*What is needed*
Can you rewrite only the entries from the line with "The width and height of the screenshot is (640, 408)." through the end of the entries, requests included, adjusting every coordinate in the answers by -109?

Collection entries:
>> START

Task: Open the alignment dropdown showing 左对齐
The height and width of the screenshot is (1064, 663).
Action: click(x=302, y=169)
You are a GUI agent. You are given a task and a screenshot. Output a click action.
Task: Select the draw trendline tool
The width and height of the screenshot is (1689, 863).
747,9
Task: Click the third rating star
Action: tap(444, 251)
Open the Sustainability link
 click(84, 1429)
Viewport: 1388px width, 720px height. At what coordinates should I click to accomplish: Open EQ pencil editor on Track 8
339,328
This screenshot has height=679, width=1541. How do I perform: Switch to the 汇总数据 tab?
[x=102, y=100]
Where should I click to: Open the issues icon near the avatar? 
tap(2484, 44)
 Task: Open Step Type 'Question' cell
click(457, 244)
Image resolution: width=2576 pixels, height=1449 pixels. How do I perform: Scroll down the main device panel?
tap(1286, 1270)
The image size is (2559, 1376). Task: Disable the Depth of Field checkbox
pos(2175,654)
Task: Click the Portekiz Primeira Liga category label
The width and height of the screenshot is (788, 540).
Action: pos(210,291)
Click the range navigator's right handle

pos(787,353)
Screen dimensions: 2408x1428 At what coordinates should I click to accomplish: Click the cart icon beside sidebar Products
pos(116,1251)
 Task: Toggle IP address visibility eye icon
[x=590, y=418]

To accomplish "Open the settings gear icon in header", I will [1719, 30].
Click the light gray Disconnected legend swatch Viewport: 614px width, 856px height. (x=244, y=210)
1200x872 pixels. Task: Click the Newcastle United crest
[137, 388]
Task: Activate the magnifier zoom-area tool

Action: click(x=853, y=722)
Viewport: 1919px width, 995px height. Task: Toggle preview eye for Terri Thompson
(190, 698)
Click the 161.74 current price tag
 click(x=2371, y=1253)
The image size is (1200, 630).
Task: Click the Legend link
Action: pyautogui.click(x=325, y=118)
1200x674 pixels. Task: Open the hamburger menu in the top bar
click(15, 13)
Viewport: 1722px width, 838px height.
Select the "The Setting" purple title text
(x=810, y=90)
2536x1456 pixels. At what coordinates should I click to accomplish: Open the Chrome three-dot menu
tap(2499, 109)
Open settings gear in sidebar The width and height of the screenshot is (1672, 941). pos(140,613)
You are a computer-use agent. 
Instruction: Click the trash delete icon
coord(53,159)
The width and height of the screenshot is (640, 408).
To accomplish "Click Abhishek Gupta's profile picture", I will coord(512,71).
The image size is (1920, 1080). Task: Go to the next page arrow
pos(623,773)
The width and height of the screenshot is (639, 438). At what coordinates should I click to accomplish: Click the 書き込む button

>> END

*Task output*
The width and height of the screenshot is (640, 408).
To accomplish "Click Abhishek Gupta's profile picture", I will coord(403,-38).
The image size is (1920, 1080). Task: Go to the next page arrow
pos(514,664)
The width and height of the screenshot is (639, 438). At what coordinates should I click to accomplish: Click the 書き込む button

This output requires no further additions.